Hale podkładała głos Satele Shan oraz kobiecej wersji żołnierza Republiki w „The Old Republic”. Była także Aaylą Securą (i nie tylko) w „The Clone Wars”, ale i Arweną w niektórych grach opartych na „Władcy Pierścieni”. Jej głos kojarzą również fani „Mass Effect”, gdzie była kobiecą wersją komandora Sheparda.



Jennifer Hale


Raphael Sbarge


John Cygan


Raphael Sbarge, czyli Carth Onasi. Nowojorczyk urodzony 12 lutego 1964. Aktor nie tylko głosowy, ale także telewizyjny i teatralny. Gościnnie pojawiał się w serialach takich jak „Bill Cosby Show”, „Zagubiony w czasie”, „Prawnicy z miasta Aniołów”, „SeaQuest DSV”, „Star Trek: Voyager”, „Siódme niebo”, „Ally McBeal”, „Ostry dyżur”, „Dollhouse”, „Herosi”, „Dexter” czy „Nash Bridges”.
Może też poszczycić się ogonami w kinowych hitach takich jak „Dzień niepodległości” czy „Pearl Harbour”.
Na swoim koncie ma też głosowe role w grach. Oczywiście warto wspomnieć o „Mass Effect” (dwie pierwsze części). Z LucasArtsem współpracował kilkukrotnie, najpierw w „Grim Fandango”, potem już przy bardziej gwiezdnych tytułach. W „Rogue Squadron” był Dackiem Ralterem, w „Force Commanderze” Dellisem Tantorem, a w „Republic Commando” Scorchem. No i oczywiście powrócił do roli Onasiego w drugiej części KotORa.

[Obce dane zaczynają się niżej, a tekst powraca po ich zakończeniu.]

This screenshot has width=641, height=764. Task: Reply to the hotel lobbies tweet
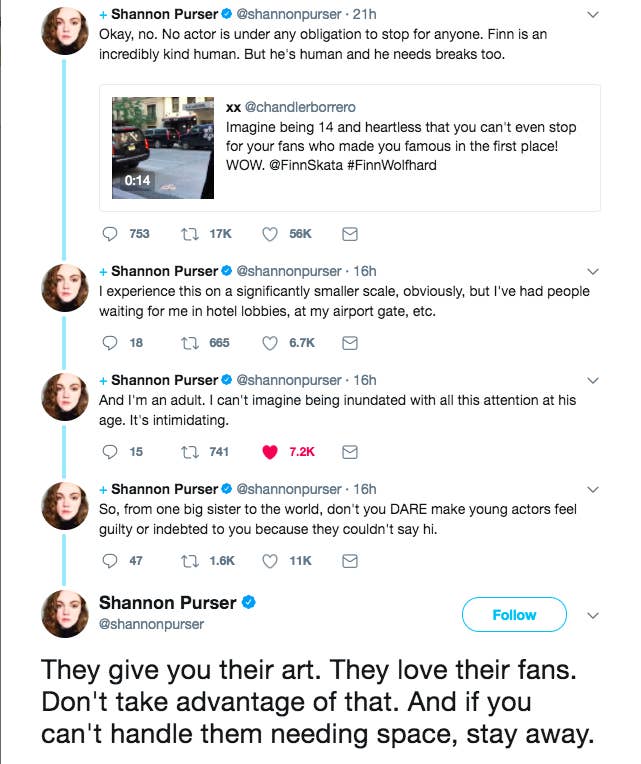(x=110, y=343)
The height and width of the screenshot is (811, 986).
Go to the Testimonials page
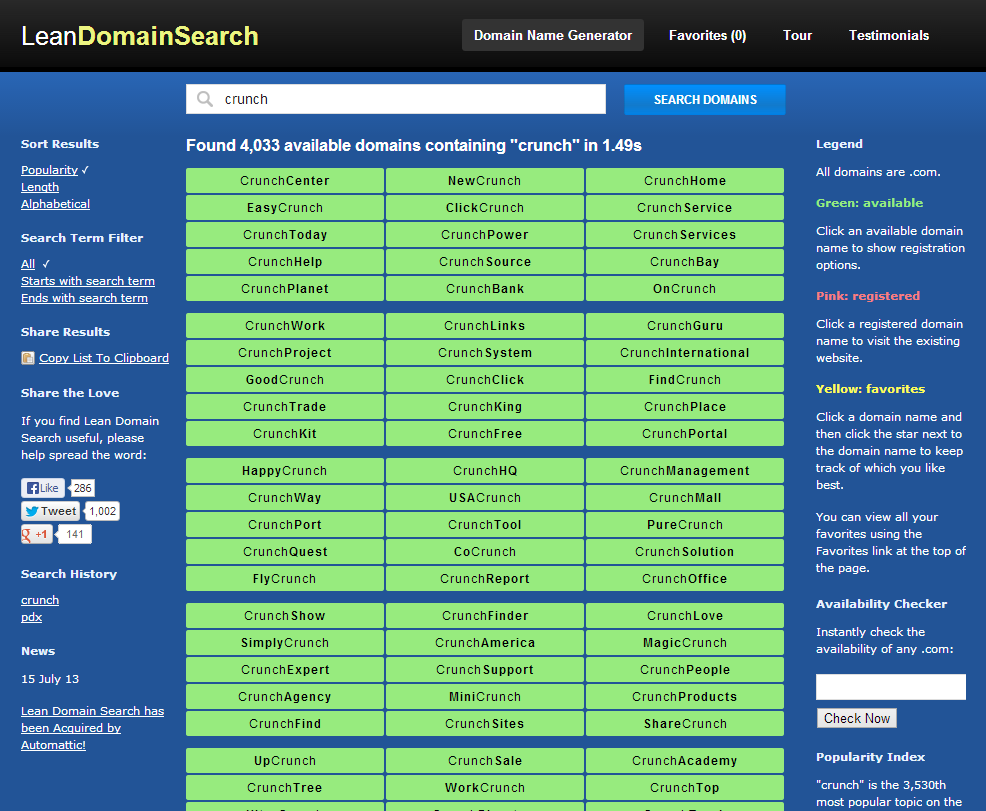point(888,35)
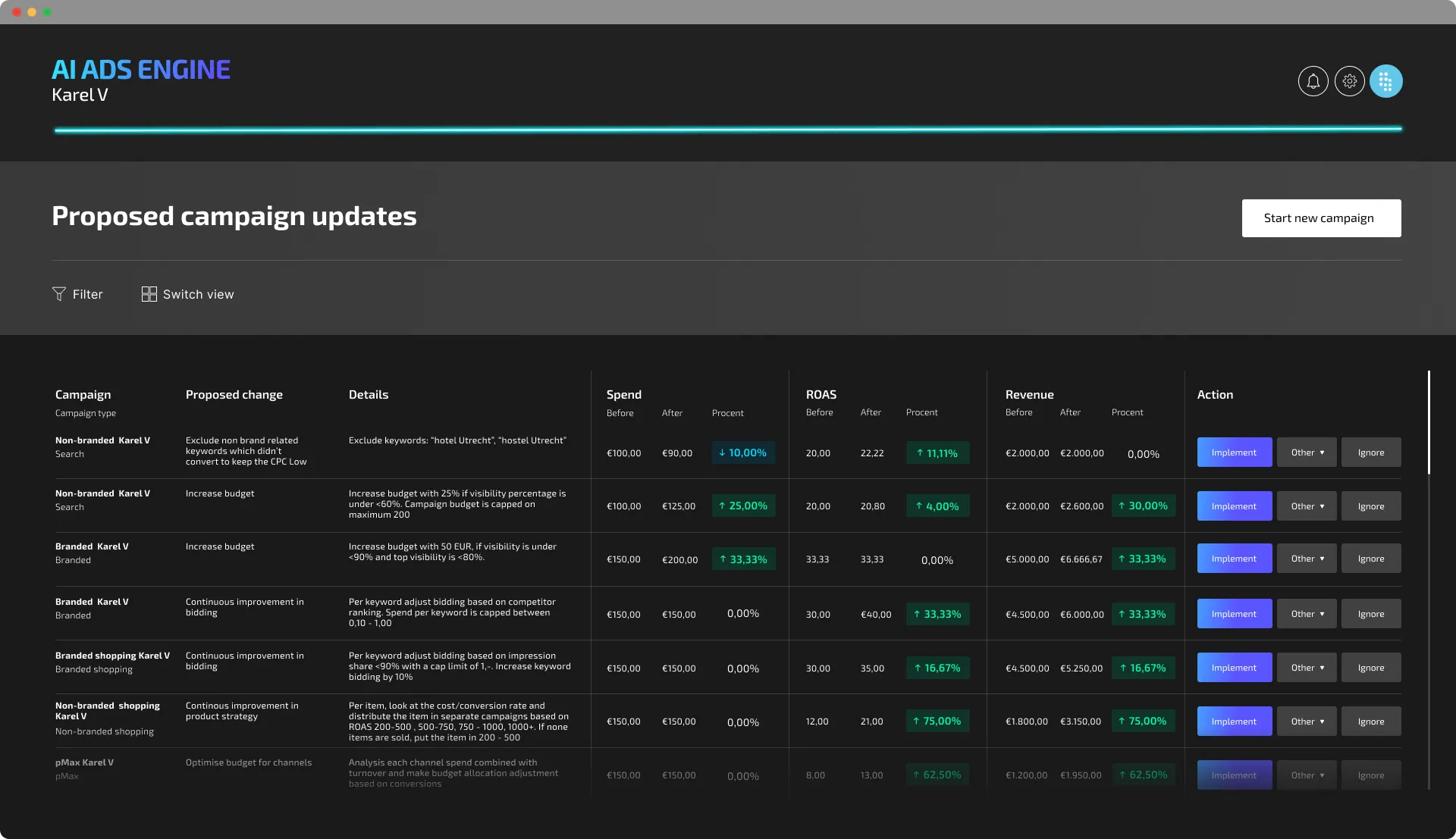Viewport: 1456px width, 839px height.
Task: Open the settings gear icon
Action: (1349, 81)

Rafael Ferrer, czyli Darth Malak. Urodzony 23 marca 1960 w Los Angeles artysta próbował swojego szczęścia w filmach, ale z niewielkim skutkiem. Darth Malak to prawdopodobnie jego życiowa rola, choć pojawił się epizodycznie w kilku serialach w tym w „Policjantach z Miami”, „Prawu i bezprawiu” czy „Brygadzie ratunkowej”. Próbował też własnych sił jako reżyser i scenarzysta, z mizernym skutkiem.

John Cygan, czyli Canderous Ordo. Kolejny nowojorczyk, tym razem zdecydowanie bardziej aktor głosowy, acz zwłaszcza na początku kariery zdarzały mu się epizody w serialach. Choćby w „Z archiwum X”. Współpracuje między innymi z Pixarem, podkładał głosy choćby do „Odlotu”, „Toy Story 3”, „Wall-E”, a ostatnio także w „Minionki rozrabiają”. Dubbinguje także gry, w tym także polskie produkcje jak „Dead Island” czy „Call of Juarez”. Pojawia się czasem w także w serialach animowanych. Ma też duży udział w kształtowaniu się sagi. W „Shadows of the Empire”, „X-Wing Alliance”, „Galactic Battlegrounds” podkładał głosu Dashowi Rendarowi. W dwóch ostatnich także dubbingował inne postaci.

Kristoffer Tabori, czyli HK-47. Urodzony w Malibu 3 sierpnia 1952. Reżyser telewizyjny i aktor.
Wystąpił między innymi w „Brudnym Harrym”, „Gliniarzu i prokuratorze”, „T.J. Hookerze”, „Matlocku”, „Sequeście DSV”. W „Forces of Corruption” podkładał głosu generałowi Garmowi Bel Iblisowi. Jest też głosem nie tylko HK-47, ale też HK-50 i HK-51 (w TORze)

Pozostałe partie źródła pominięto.